**Saved data entries:**
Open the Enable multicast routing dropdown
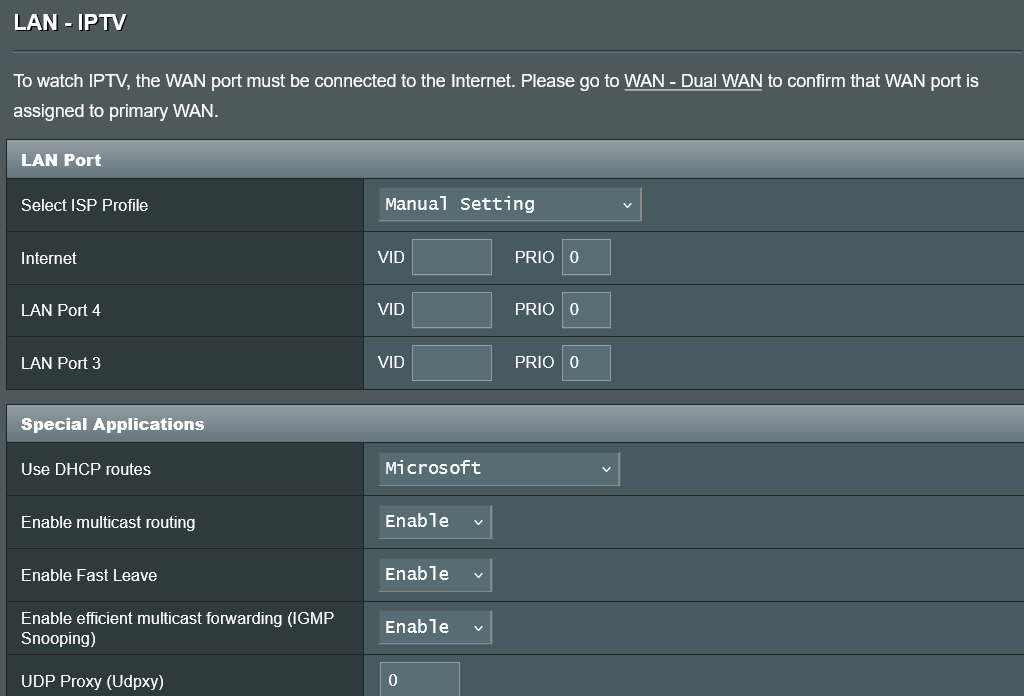The height and width of the screenshot is (696, 1024). tap(434, 521)
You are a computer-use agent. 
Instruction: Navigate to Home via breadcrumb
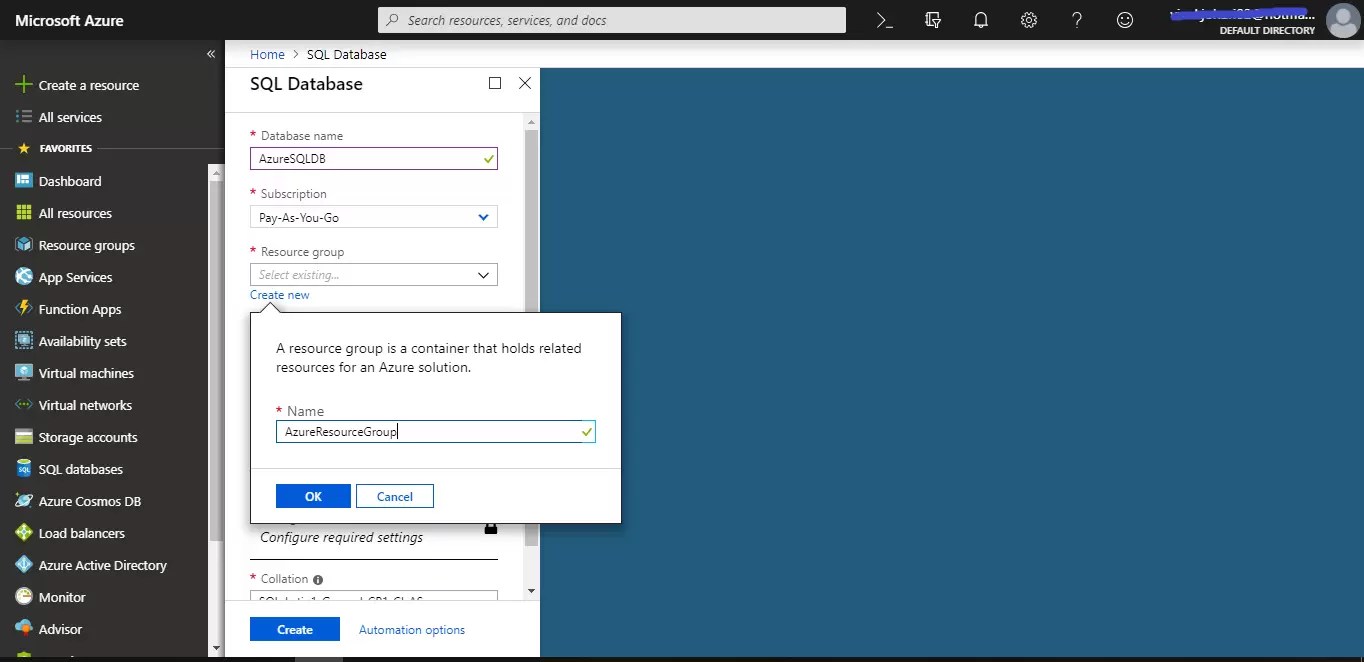[267, 54]
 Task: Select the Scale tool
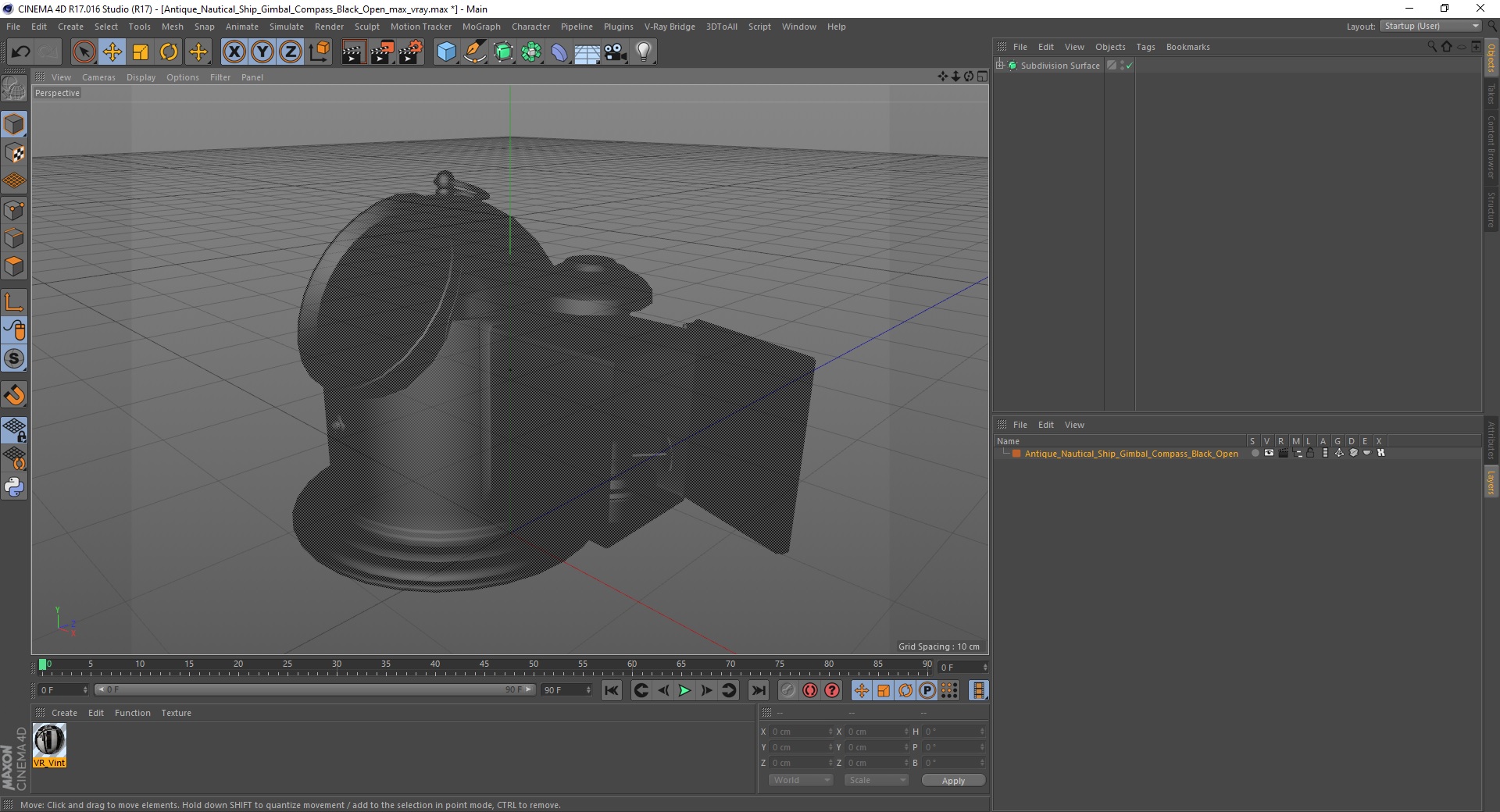[x=141, y=52]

**What is needed:** Retype the records exactly. Any image in them should not appear in what you write.

**Solution for this problem:**
Open the Enable multicast routing dropdown
The height and width of the screenshot is (696, 1024). tap(434, 521)
You are a computer-use agent. 
Instruction: Navigate to Home via breadcrumb
[267, 54]
 Task: Select the Scale tool
[x=141, y=52]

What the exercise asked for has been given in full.